- _Stored items_:
==============================

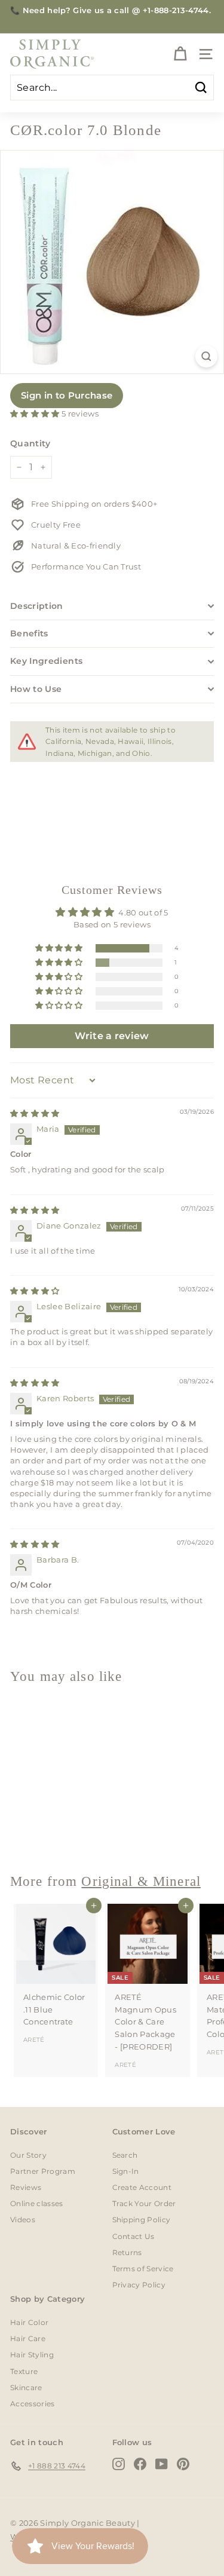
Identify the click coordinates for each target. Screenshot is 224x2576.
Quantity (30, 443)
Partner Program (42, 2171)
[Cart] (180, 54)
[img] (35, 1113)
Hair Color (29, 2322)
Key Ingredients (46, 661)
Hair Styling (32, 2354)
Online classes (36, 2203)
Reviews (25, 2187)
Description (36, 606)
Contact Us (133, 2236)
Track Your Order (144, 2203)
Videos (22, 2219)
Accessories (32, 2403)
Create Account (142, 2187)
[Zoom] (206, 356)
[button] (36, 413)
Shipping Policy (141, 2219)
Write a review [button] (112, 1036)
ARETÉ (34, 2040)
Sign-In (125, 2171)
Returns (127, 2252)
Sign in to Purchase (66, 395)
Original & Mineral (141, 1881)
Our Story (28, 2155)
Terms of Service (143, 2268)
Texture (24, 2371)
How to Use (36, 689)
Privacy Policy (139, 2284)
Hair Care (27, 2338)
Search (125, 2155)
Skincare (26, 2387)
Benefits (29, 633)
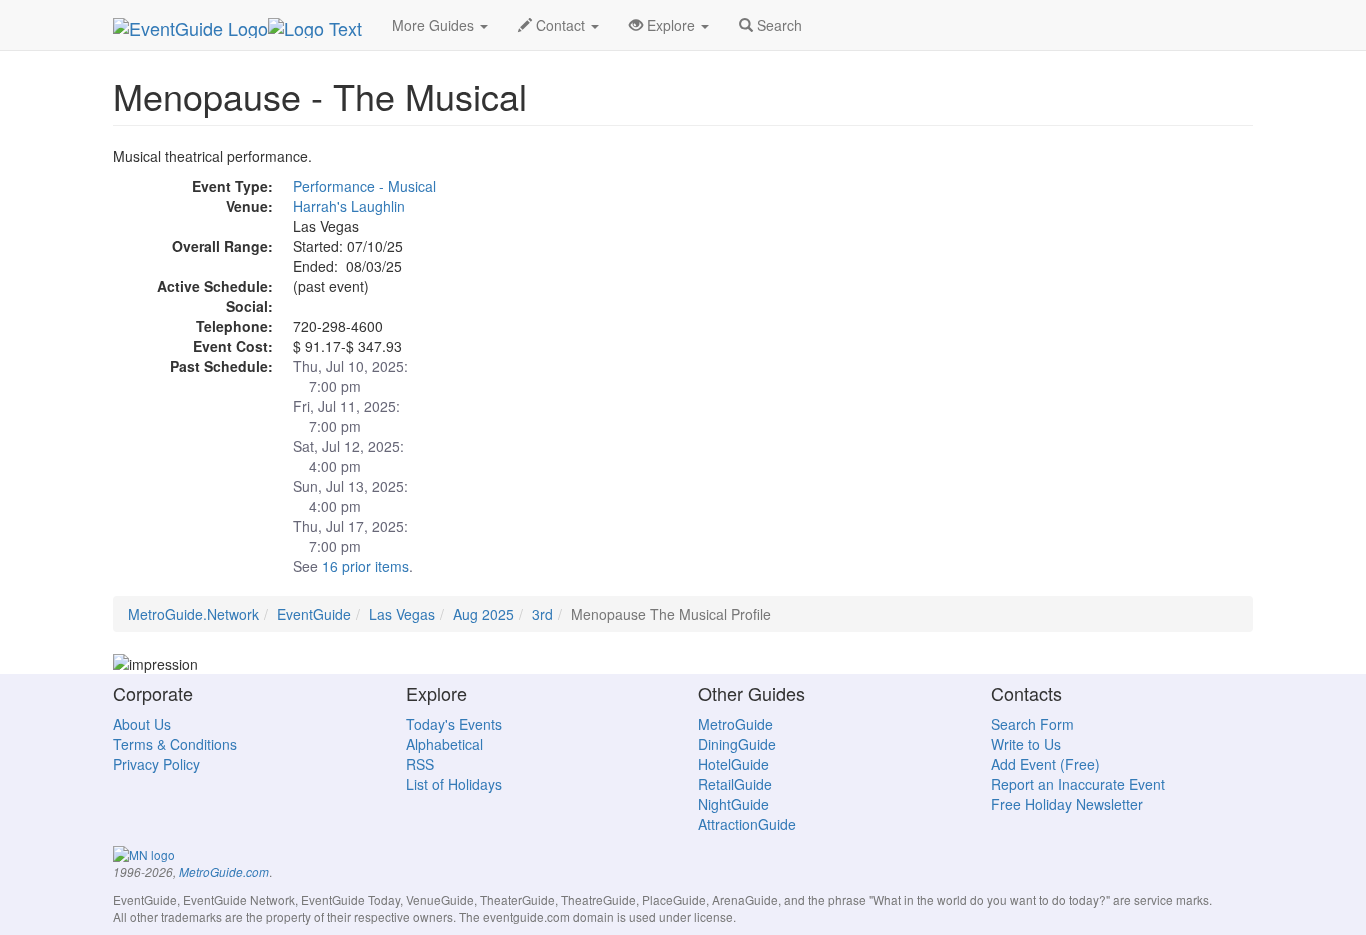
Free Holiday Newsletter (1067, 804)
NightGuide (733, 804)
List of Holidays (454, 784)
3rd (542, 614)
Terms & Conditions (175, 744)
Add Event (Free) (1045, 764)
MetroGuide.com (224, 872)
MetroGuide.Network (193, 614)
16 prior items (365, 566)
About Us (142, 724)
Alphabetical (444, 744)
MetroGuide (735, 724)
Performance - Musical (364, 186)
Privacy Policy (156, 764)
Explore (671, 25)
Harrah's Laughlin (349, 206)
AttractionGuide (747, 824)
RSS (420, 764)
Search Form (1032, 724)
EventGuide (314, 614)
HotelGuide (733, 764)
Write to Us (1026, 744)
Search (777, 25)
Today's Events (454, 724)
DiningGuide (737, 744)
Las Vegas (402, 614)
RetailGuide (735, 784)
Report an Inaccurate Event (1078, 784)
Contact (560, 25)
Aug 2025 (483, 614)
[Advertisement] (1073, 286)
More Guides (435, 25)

==============================

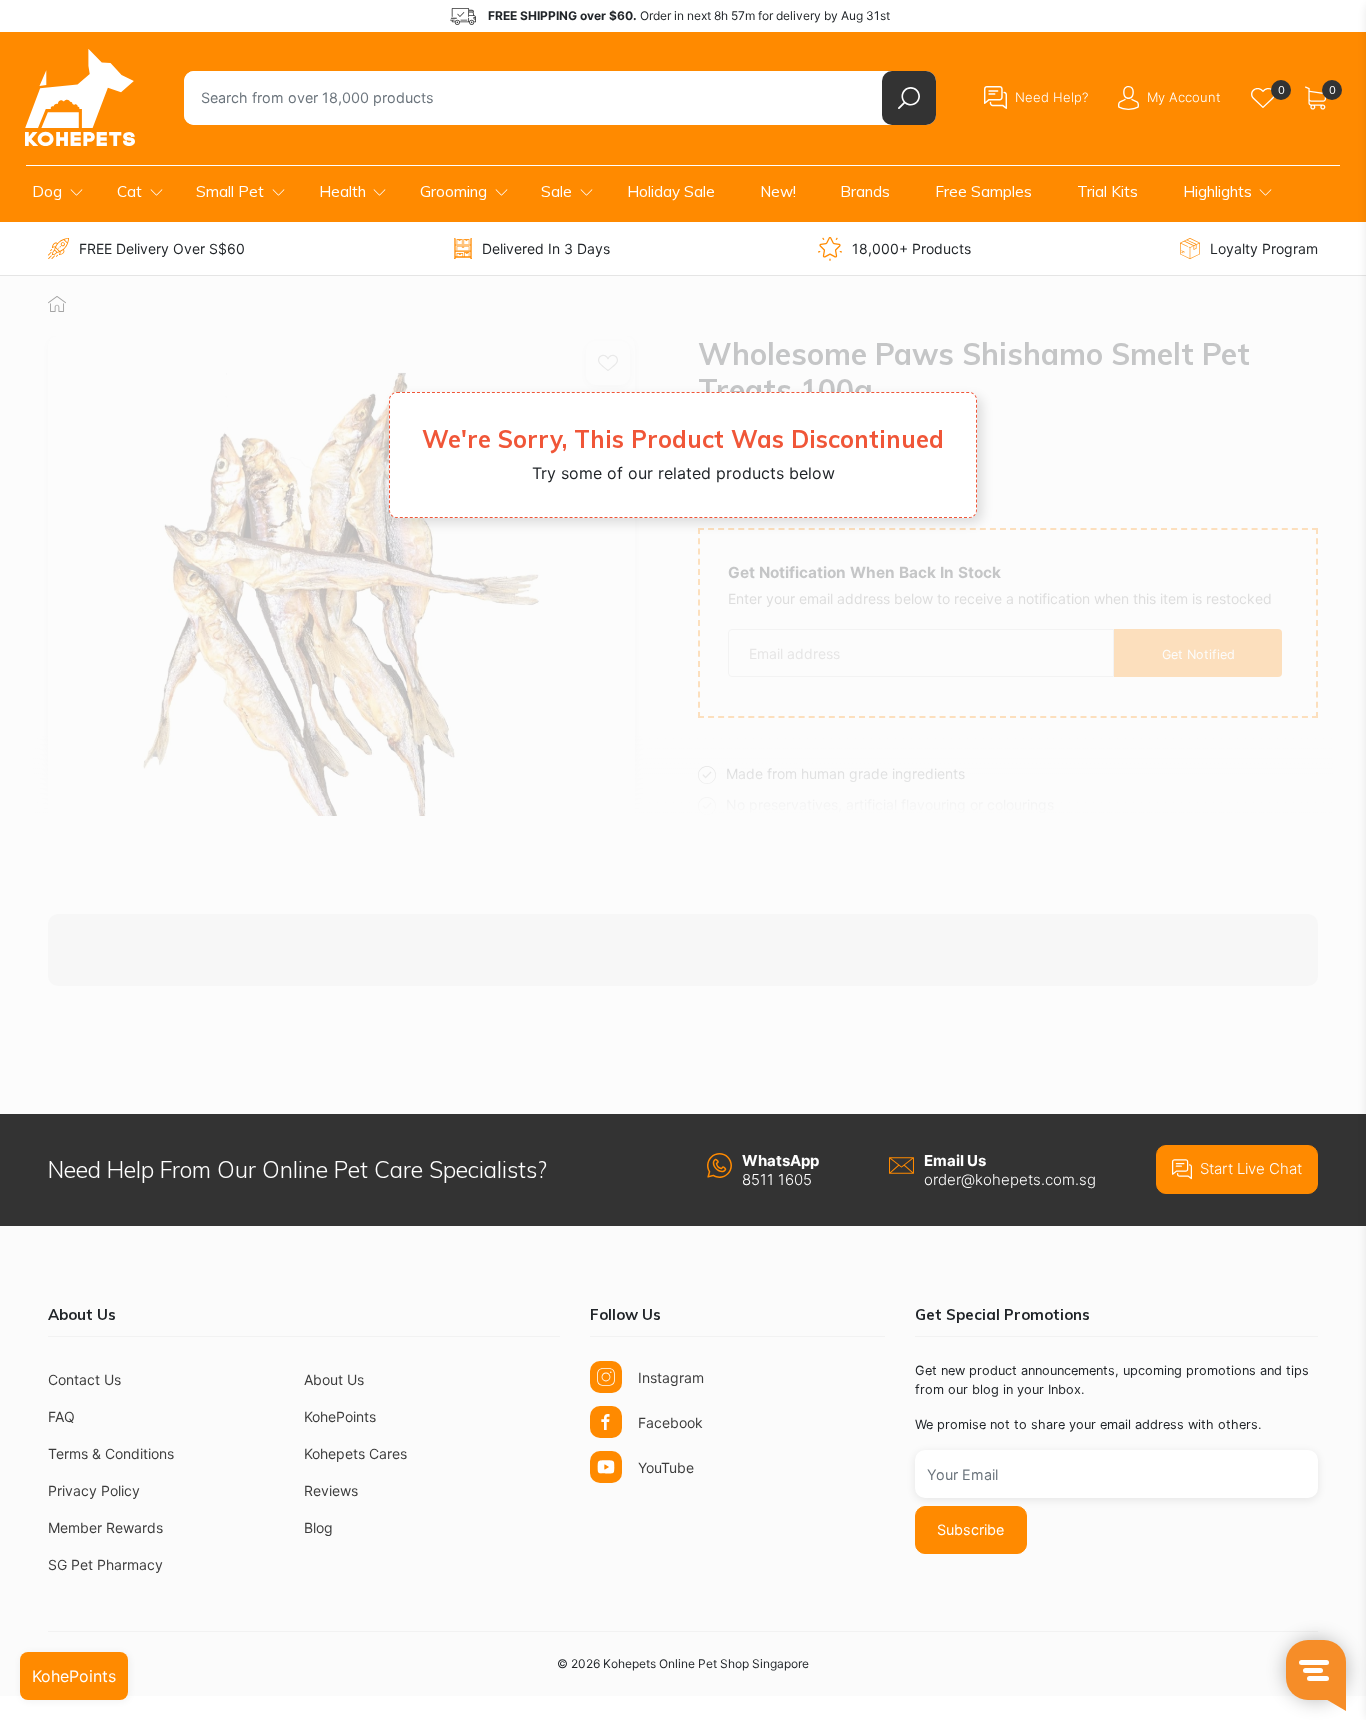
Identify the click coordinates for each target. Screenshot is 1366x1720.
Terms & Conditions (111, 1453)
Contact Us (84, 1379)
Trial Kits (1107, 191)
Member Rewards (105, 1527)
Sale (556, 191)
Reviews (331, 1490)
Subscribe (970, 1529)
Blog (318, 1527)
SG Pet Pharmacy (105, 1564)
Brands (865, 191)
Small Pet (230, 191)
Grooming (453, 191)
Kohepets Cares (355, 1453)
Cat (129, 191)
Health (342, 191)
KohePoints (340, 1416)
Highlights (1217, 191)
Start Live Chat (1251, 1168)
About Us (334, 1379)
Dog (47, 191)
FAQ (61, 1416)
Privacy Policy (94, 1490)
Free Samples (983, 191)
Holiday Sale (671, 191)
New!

==============================

- _ABOUT THIS TASK_:
Give the count of lines in the data above holding the word "Screenshot", and nothing beyond it.

- _EXERCISE RESULT_:
2